FacebookTwitterGoogle+RedditEmail

Remembering Victor Rabinowitz

by MARJORIE COHN

On November 16, 2007, Victor Rabinowitz, one of the giants of the legal profession and a unflagging fighter for social justice, died at the age of 96. One of the founders of the National Lawyers Guild 70 years ago, Victor defended unpopular clients when other lawyers were afraid to touch them. During the McCarthy period, he and his partner Leonard Boudin represented unions that were considered to be left-wing. The firm counted as clients Daniel Ellsberg, Paul Robeson, Julian Bond, Dashiell Hammett, Dr. Benjamin Spock, the Rev. Philip Berrigan, Alger Hiss, the Black Panthers, the Salvador Allende government in Chile, and the Cuban government.

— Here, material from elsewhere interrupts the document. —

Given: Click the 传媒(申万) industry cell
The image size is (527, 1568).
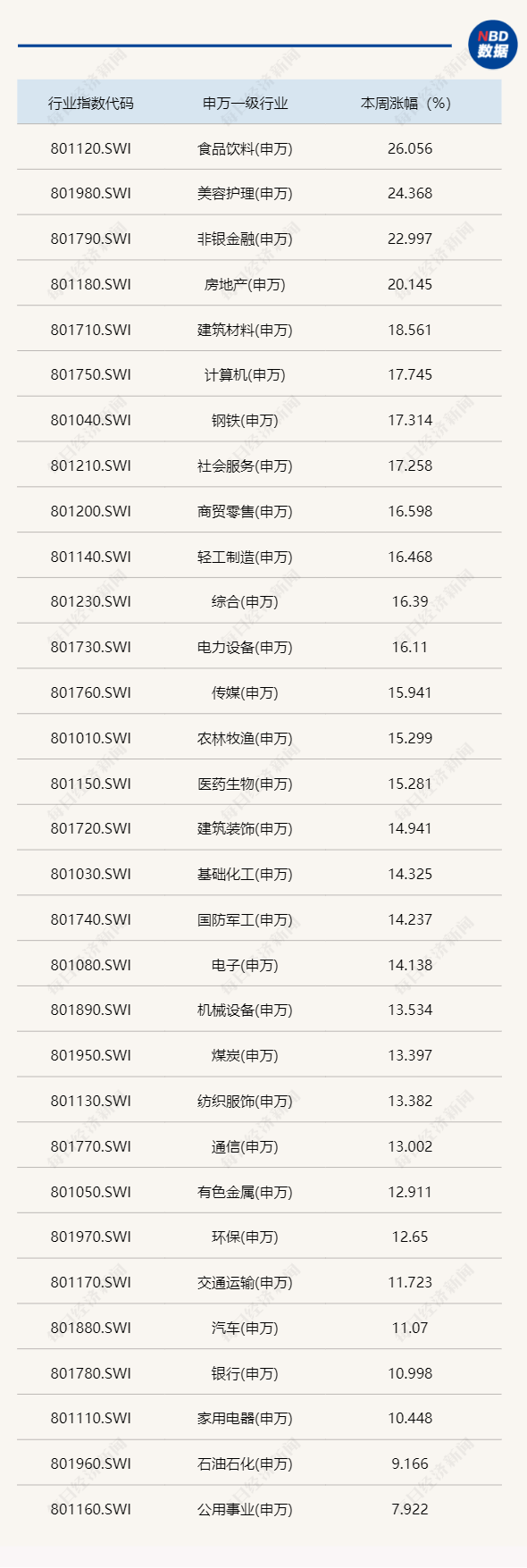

Victor handled several landmark cases. In 1950, he challenged the provision of the Taft-Hartley Act that prevented unions from representing workers unless all union officers swore a loyalty oath that they were not members of or affiliated with the Communist Party. He lost the case 5 to 4 in the Supreme Court. His work in the Supreme Court case of United States v. Yellin was instrumental in the demise of the notorious House Un-American Activities Committee (HUAC). In 1964, in a 8 to 1 decision, the Supreme Court held in Banco Nacional de Cuba v. Sabbatino that U.S. courts cannot review the legality of the Cuban nationalizations of U.S.-owned property under international law. Victor represented the government of Cuba in that case.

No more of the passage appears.